Square foot Gardening still Popular in 2016 - U of I Extension

News Release

Square foot Gardening still Popular in 2016

FOR IMMEDIATE RELEASE

February 22, 2016

Square Foot Gardening

 

Have you ever attempted to grow vegetables with grand visons of fresh produce that would litter your kitchen counter?  Instead your broccoli went to the worms, your tomatoes were riddled with disease, or your garden was overrun with weeds. Then square foot gardening is the answer for you! “Even though there may snow on the ground, it is time to start putting together a realistic plan,” states University of Illinois Extension Horticulture Educator, Kelly Allsup. From a recent google trends search, it reveals square foot gardening is still very popular in 2016. 

Square foot gardening utilizes a raised bed and grows vegetables in a compact 16 foot area. Each square foot is dedicated to one type of vegetable and the entire garden can produce enough vegetables for one to two people.

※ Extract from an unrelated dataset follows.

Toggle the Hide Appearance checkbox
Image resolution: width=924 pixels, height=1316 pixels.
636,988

This garden can be built out of four foot, two by six inch untreated boards as most vegetables roots do not exceed six inches. The base can be weed barrier, cardboard or newspaper. The location is anywhere in the sun.  After adding the soil, add a grid with 16 squares out of string or wooden stakes. Reap all these benefits of square foot gardening.

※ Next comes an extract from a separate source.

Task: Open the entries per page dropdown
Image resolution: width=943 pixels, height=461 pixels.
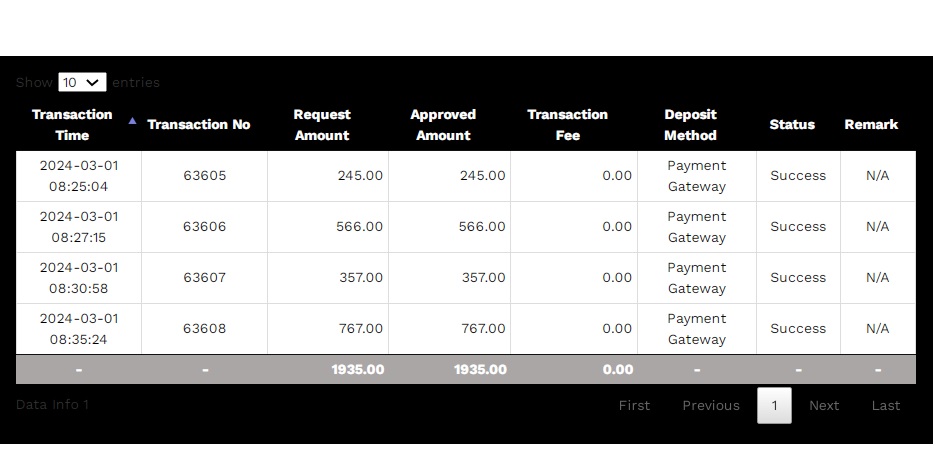Action: pyautogui.click(x=82, y=82)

-Square foot gardening is the perfect kitchen garden set up.

-Because each square foot is dedicated to a particular vegetable it is fairly easy to manage. Once the vegetable has been harvested, it is ready for another crop. It actually is a space saver compared to traditional row set-ups.

-The garden can be set up in the sunniest location and close to a water source. The bed can be on the driveway, in the front yard, or close to your outdoor seating area. Even without a yard, a square foot garden can be assembled.

-Soil with a mix of compost and peat moss produces the most ideal root growth.

-The soil stays nice and loose because it is not being compacted by walking on it.

-Easy to grow vegetables like spinach, lettuce, herbs, onions, eggplant, carrots, beets, radish, turnips, peas and potatoes can be planted.

-Plant for your vegetable’s mature size. A foot section that can hold 16 carrot plants placed three inches apart has only room for nine spinach plants placed four inches apart and only one eggplant. Taller plants should be on the south side. Use compact plants for better success.

-Build in a trellis system at the time of planting so the plant does not get away from you. Face trellis systems north to south.

-Put up a chicken-wire fence to keep the bunnies from nibbling on your vegetables.

-Do not forget that squares can be filled with flowers that attract beneficial insects like marigolds, cosmos, dwarf sunflowers or zinnias.